ISIS terrorists are using ‘factories of death’
The house overlooking the old city of Mosul is quiet now. Childrens toys, including a shattered plastic rifle, line the entranceway. A car sitting in a carport. From outside the nefarious purpose of this house goes unnoticed. Inside the floor of one room is strewn with sacks of metal filings. Another has a dozen half-made mortars clustered on the ground like fat seals sunbathing on the beach.
Mortars havent changed much in design since the Second World War. They are tapered at one end where a fuse is screwed on at the top. The fat, seal-like, body is full of the main charge of explosives and shrapnel and at the bottom are fins.
When ISIS invaded northern Iraq in 2014 it acquired a large quantity of military equipment the Iraqi army abandoned. However, it needed to create a local arms industry to keep its momentum going. Local engineers and former army officers who had served under Saddam Hussein took a leader in developing ISIS from an Islamist force of black-clad radicals into a conventional army.

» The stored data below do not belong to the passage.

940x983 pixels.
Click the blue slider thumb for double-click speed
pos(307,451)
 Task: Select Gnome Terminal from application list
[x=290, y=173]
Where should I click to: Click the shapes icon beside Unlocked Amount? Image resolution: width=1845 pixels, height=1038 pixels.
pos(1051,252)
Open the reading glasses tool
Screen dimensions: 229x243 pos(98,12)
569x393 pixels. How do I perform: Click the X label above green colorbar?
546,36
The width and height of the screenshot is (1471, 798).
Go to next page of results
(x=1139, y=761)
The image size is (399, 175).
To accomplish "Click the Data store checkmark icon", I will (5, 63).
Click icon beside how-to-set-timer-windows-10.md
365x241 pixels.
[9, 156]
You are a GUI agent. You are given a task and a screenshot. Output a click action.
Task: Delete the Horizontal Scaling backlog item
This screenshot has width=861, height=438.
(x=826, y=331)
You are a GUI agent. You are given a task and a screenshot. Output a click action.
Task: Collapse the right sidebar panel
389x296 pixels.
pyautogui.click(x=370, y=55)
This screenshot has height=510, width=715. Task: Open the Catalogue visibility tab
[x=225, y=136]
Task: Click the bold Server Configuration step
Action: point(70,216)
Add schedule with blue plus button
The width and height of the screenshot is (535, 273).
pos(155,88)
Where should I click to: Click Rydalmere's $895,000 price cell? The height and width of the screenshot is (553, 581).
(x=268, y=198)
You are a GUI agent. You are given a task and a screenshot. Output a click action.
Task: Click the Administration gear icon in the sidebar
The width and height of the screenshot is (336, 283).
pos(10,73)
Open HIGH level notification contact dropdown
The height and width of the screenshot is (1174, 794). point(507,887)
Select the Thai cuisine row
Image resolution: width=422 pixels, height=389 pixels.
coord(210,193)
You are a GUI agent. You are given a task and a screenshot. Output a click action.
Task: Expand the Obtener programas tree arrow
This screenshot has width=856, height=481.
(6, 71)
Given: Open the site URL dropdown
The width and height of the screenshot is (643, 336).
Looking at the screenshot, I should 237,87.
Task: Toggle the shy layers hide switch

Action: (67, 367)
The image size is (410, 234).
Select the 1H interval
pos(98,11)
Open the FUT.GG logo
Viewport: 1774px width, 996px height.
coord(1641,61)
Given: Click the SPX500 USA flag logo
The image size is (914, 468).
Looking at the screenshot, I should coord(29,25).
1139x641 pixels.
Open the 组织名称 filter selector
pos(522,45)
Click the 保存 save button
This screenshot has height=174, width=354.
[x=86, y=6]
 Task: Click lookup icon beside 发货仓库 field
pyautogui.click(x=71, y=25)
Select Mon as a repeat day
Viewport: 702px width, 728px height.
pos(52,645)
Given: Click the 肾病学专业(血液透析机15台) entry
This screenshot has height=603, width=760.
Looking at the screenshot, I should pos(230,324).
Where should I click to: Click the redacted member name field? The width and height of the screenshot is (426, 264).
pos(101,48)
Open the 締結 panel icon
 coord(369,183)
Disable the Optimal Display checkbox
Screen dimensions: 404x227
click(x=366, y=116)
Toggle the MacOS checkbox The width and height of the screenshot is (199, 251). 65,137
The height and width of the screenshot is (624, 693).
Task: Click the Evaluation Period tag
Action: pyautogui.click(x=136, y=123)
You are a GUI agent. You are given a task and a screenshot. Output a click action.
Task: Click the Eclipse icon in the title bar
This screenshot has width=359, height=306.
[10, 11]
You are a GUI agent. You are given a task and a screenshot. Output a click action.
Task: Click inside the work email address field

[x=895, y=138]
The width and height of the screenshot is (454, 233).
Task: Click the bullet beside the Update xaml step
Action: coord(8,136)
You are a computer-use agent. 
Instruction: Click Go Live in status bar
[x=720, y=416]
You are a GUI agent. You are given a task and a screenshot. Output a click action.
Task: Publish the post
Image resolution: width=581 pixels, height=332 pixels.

One of its main local industries was the production of mortars, which can be fired from a tube in a yard and then hastily hidden. The bombs they fire wreak havoc on the frontline, not merely a nuisance but a deadly threat to soldiers and civilians alike. In recent days in east Mosul, which was liberated last year by the Iraqi army, many civilians are still being wounded by ISIS mortars.